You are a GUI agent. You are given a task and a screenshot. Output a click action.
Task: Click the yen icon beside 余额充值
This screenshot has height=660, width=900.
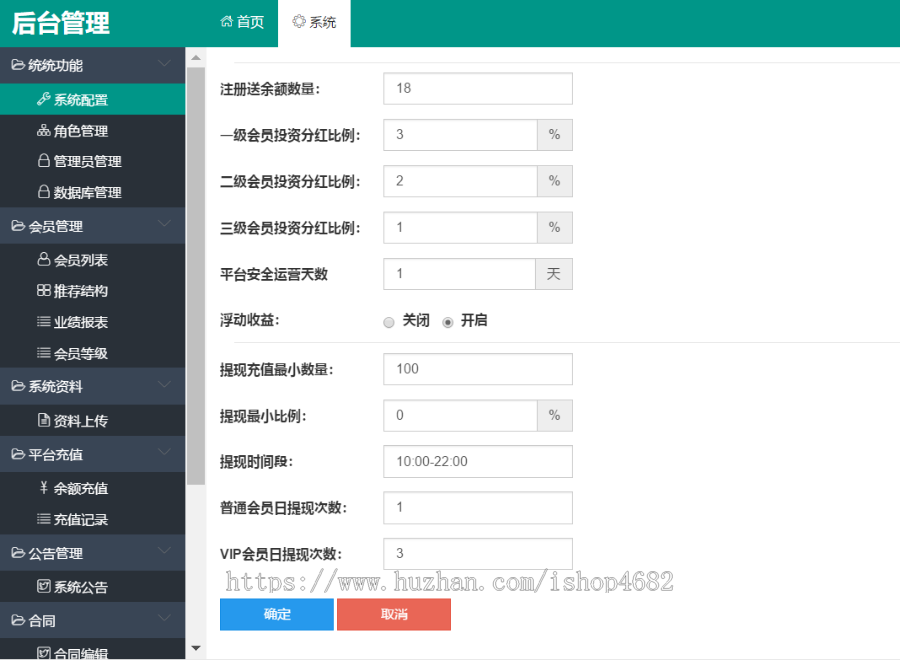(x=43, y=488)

==

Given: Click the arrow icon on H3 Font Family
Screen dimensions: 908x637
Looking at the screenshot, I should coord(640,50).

◆ **PROBLEM DETAILS**: In the records above, find the lines holding "icon". Copy each one.

◆ **SOLUTION FOR THIS EXERCISE**:
Task: Click the yen icon beside 余额充值
Given: Click the arrow icon on H3 Font Family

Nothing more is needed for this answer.